A small and relatively new, Halifax-based optics company is optimistic its submersible microscope will soon be getting a closer look as an instrument suited to a variety of applications.
Resolution Optics, incorporated in 2009, has developed the submersible microscope that can be used down to a depth of 6,000m.
“The company came out of the physics department at Dalhousie University (Halifax) and its two founders, Dr. Manfred Jericho and Dr. Juergen Kreuzer are both world renowned experts in the field of holographic microscopy,” said Dr. Stephen Jones, CEO.
Dr. Kreuzer developed the algorithm that allows for fast and accurate reconstruction of holographic images captured by digital inline holographic microscopy instruments.
Dr.
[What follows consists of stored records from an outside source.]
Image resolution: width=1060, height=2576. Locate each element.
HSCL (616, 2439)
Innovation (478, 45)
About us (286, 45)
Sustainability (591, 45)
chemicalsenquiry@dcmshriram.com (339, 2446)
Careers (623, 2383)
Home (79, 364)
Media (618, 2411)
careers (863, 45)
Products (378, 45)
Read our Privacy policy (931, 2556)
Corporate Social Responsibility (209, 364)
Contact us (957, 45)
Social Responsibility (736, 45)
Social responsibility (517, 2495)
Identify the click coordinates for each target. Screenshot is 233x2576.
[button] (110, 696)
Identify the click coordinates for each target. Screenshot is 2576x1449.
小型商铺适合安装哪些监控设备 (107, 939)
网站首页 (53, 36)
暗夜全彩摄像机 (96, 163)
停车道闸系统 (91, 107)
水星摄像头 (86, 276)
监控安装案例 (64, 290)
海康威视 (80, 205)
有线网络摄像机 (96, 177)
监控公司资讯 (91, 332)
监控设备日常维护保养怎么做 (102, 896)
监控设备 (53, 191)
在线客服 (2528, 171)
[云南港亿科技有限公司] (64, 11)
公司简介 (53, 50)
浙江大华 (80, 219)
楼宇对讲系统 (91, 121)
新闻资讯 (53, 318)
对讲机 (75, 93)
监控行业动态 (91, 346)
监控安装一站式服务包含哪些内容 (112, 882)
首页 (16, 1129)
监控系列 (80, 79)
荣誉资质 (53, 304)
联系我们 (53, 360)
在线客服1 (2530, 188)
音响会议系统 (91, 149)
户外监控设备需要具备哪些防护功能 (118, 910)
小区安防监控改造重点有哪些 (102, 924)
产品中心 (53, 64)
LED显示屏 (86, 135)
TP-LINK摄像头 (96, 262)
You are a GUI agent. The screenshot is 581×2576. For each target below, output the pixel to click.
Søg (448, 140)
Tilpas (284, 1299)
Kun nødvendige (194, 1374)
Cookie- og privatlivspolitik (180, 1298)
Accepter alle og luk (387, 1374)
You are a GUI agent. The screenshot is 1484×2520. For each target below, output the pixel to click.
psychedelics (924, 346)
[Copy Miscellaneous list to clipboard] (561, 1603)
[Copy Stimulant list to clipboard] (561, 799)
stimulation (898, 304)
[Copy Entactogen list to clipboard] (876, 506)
Jericho co-owns the patent for the holographic reconstruction algorithm.
Backed by 20 years of experience in research and technology, the two scientists developed their microscopes which initially were sold as desk top models to academic researchers.
But there was the realization there was a greater market.
“Because the technology and the hardware are so simple and there is such a wide variety of applications, we made the conversion from a desk top microscope to a submersible microscope and once we did that, the potential uses on a large scale are numerous,” said Jones.
The company spokesman said the hardware in the submersible microscope is “very simple and is a bit different than the conventional microscope.”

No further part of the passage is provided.